Courtney Baker received heartbreaking news during her pregnancy: her baby had Down syndrome.
Feeling “terrified, anxious and in complete despair,” the mum-to-be sought help from a prenatal specialist.
Only, instead of the advice she expected to receive, Baker was “repeatedly” told to get an abortion. However, Baker ultimately decided to keep the child — a little girl she named Emersyn, or Emmy.
More than a year after Emmy’s birth, Baker decided to mail an emotional letter to the prenatal specialist. She shared the letter on the Facebook page of Parker Myles, a blog about raising children with Down syndrome.
Baker wrote that Emmy has become an integral part of her family, and that she is still “perfect” despite her condition.
Here is the full letter:
A friend recently told me of when her prenatal specialist would see her child during her sonograms, he would comment, “He’s perfect.” Once her son was born with Down syndrome, she visited that same doctor. He looked at her little boy and said, “I told you. He’s perfect.”
Her story tore me apart. While I was so grateful for my friend’s experience, it filled me with such sorrow because of what I should have had. I wish you would have been that doctor.
I came to you during the most difficult time in my life. I was terrified, anxious and in complete despair. I didn’t know the truth yet about my baby, and that’s what I desperately needed from you. But instead of support and encouragement, you suggested we terminate our child.
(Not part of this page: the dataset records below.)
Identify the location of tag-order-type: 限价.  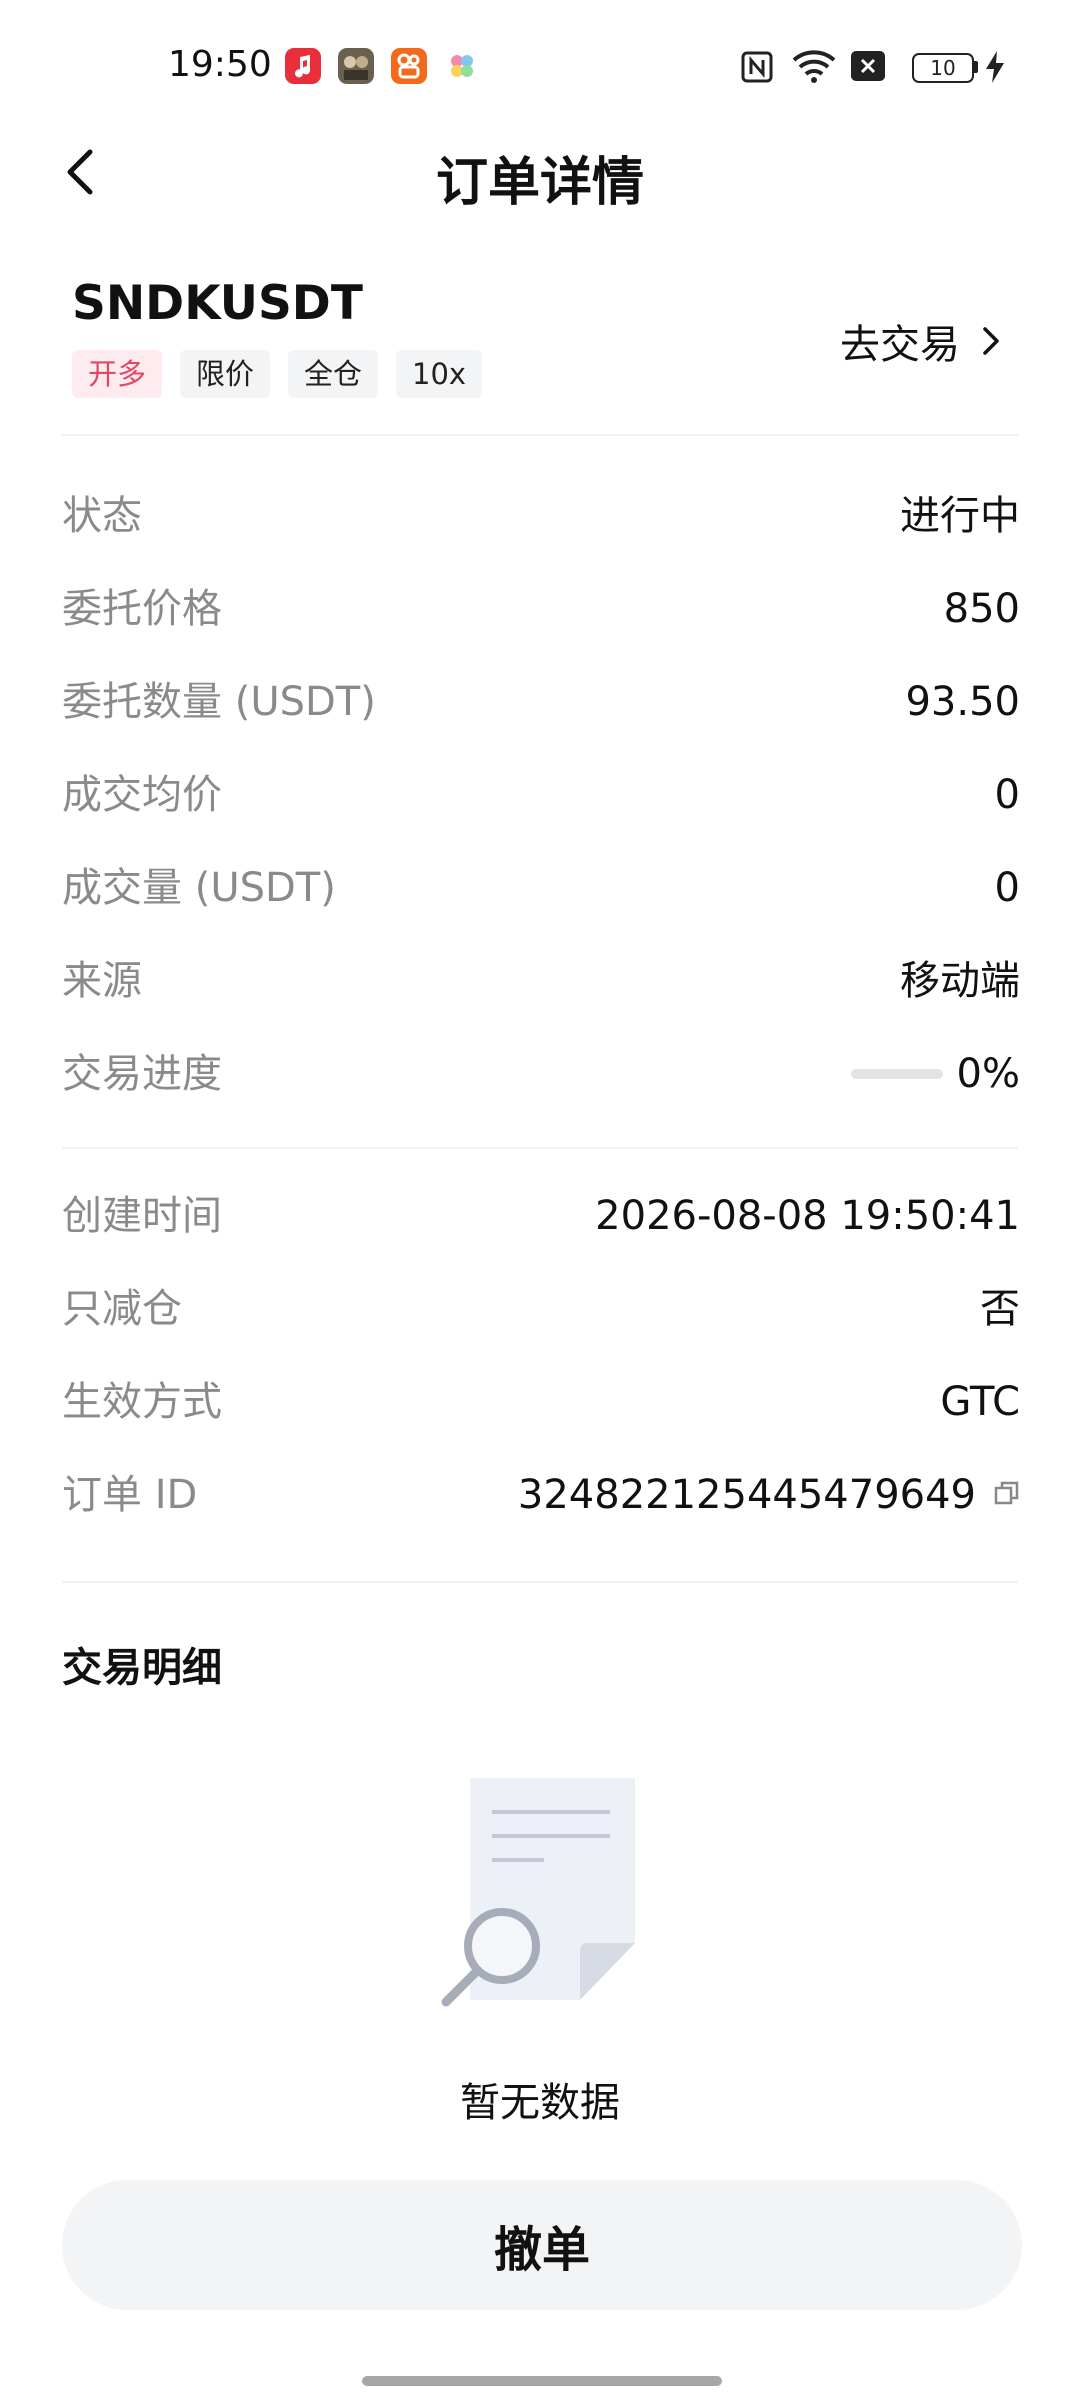
(226, 374).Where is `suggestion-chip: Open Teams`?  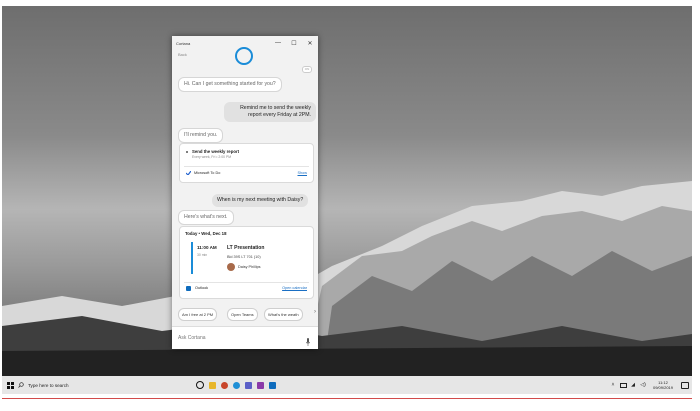
suggestion-chip: Open Teams is located at coordinates (242, 314).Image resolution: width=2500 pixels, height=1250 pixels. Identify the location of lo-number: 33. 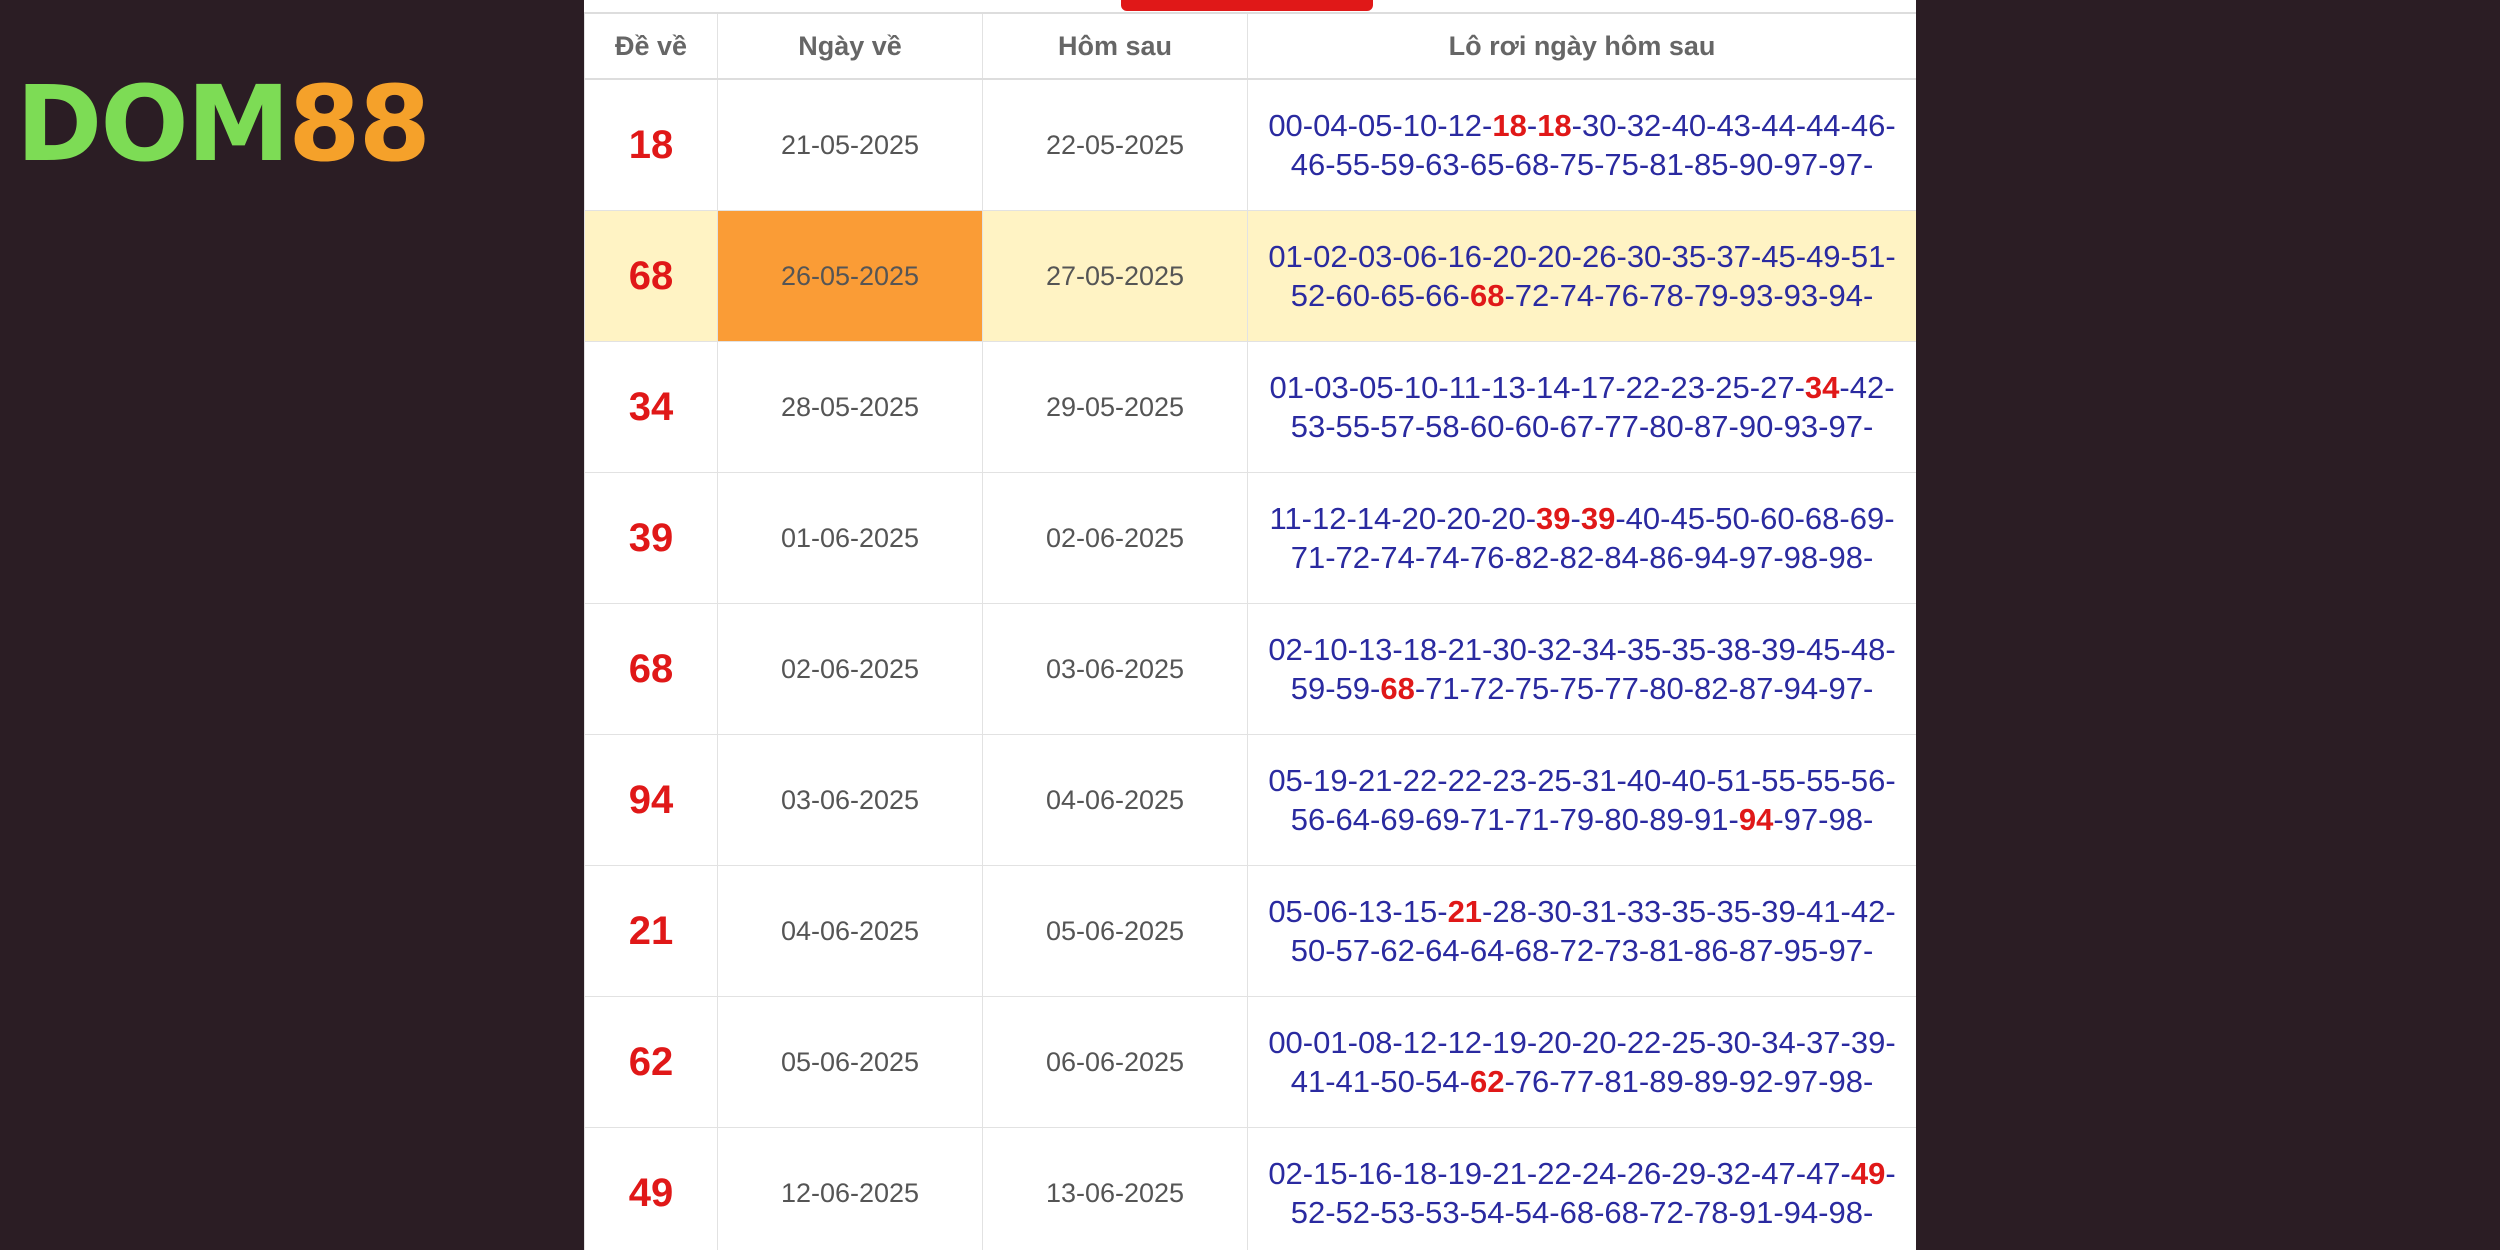
(1644, 912). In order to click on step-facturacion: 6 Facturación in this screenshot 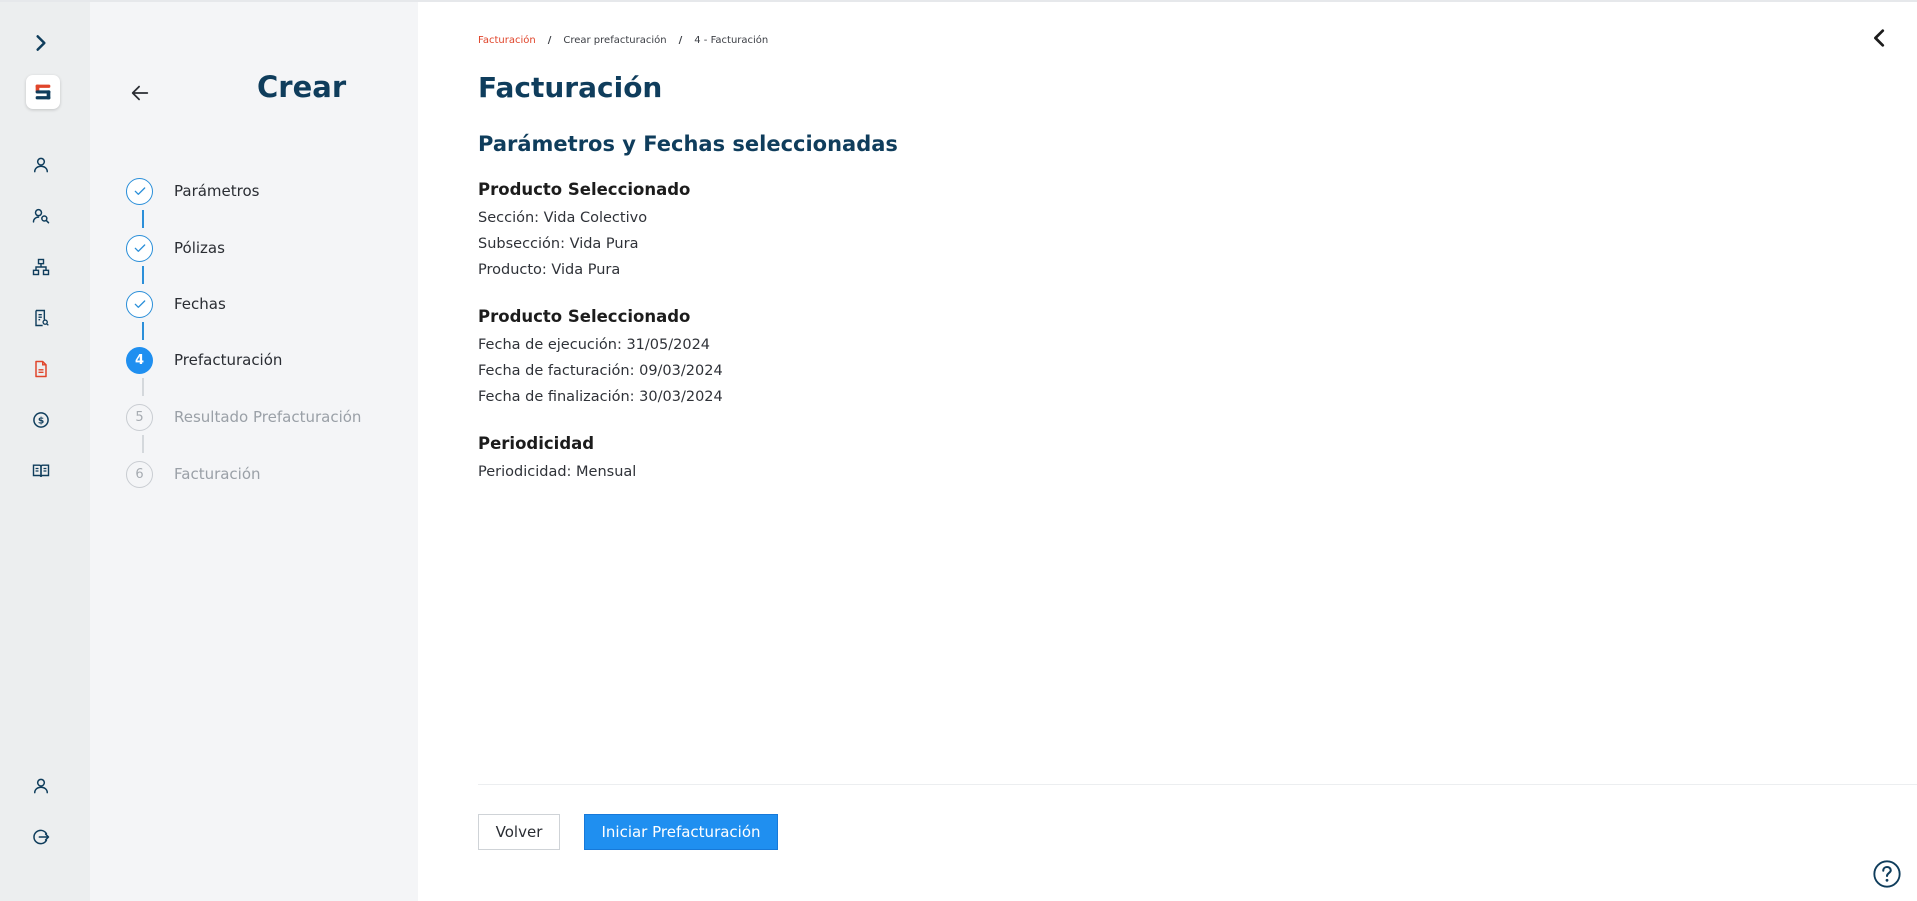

I told you her name, and you asked us again if we understood how low our quality of life would be with a child with Down syndrome. You suggested we reconsider our decision to continue the pregnancy.
From that first visit, we dreaded our appointments. The most difficult time in my life was made nearly unbearable because you never told me the truth.
My child was perfect.
I’m not angry. I’m not bitter. I’m really just sad. I’m sad the tiny beating hearts you see every day don’t fill you with a perpetual awe. I’m sad the intricate details and the miracle of those sweet little fingers and toes, lungs and eyes and ears don’t always give you pause. I’m sad you were so very wrong to say a baby with Down syndrome would decrease our quality of life. And I’m heartbroken you might have said that to a mummy even today. But I’m mostly sad you’ll never have the privilege of knowing my daughter, Emersyn.
Because, you see, Emersyn has not only added to our quality of life, she’s touched the hearts of thousands. She’s given us a purpose and a joy that is impossible to express. She’s given us bigger smiles, more laughter and sweeter kisses than we’ve ever known. She’s opened our eyes to true beauty and pure love.
So my prayer is that no other mummy will have to go through what I did. My prayer is that you, too, will now see true beauty and pure love with every sonogram. And my prayer is when you see that next baby with Down syndrome lovingly tucked in her mother’s womb, you will look at that mummy and see me then tell her the truth: “Your child is absolutely perfect.”